--- BEGIN ---
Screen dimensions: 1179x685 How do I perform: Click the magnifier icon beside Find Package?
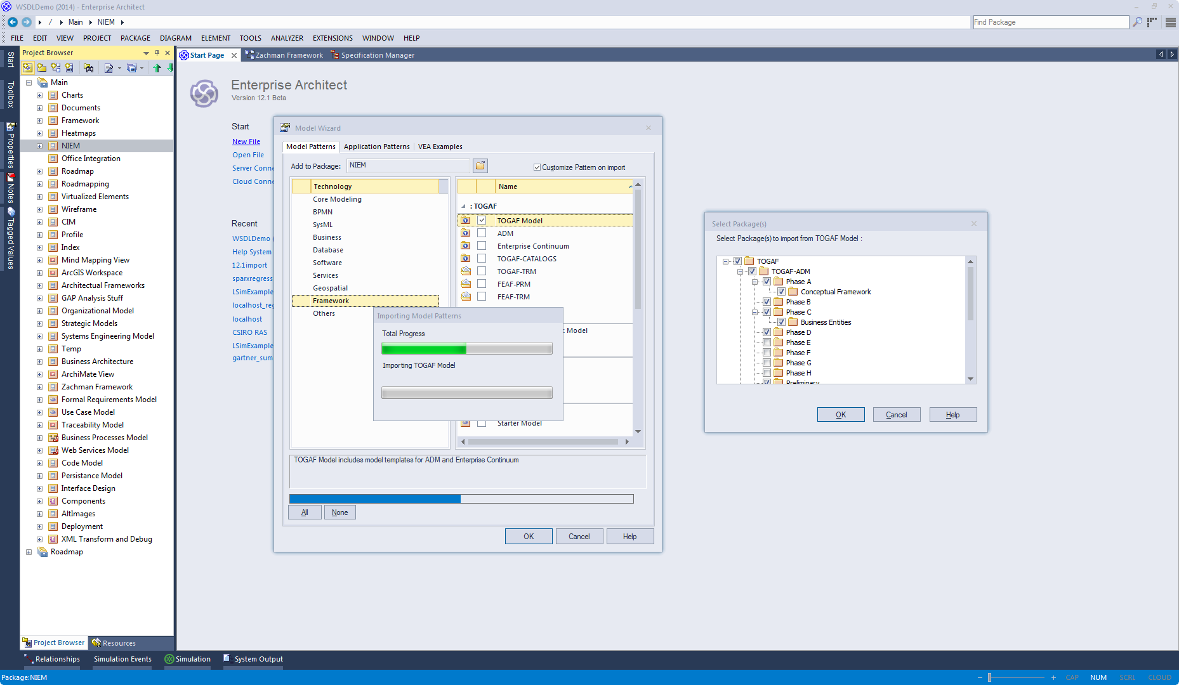click(1137, 22)
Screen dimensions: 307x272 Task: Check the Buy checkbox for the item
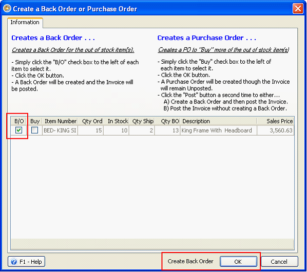coord(35,130)
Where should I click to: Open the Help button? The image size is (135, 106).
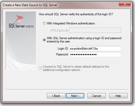pyautogui.click(x=118, y=96)
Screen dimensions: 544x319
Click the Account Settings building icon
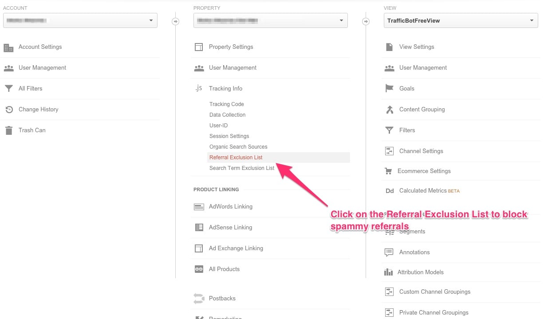tap(8, 47)
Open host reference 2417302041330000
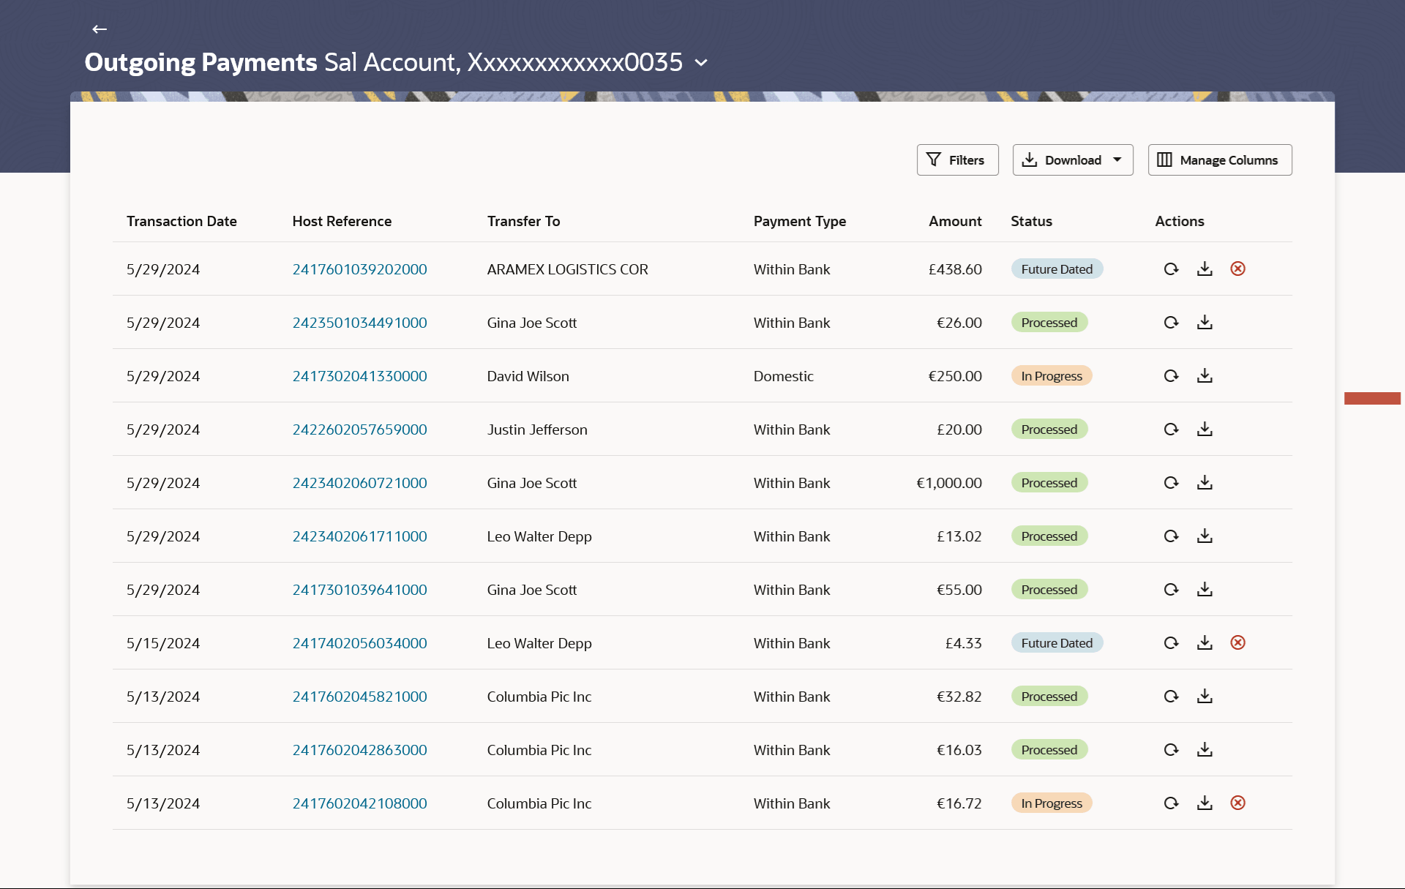The image size is (1405, 889). [359, 376]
--- END ---
## Job
Reproduce every line of the records above word for word, leaving out the pictures.

## Correct result
Screen dimensions: 1179x685 How do I perform: Click the magnifier icon beside Find Package?
click(1137, 22)
Screen dimensions: 307x272 Task: Check the Buy checkbox for the item
coord(35,130)
Where should I click to: Open the Help button? The image size is (135, 106).
pyautogui.click(x=118, y=96)
Screen dimensions: 544x319
Click the Account Settings building icon
tap(8, 47)
Open host reference 2417302041330000
The image size is (1405, 889). [359, 376]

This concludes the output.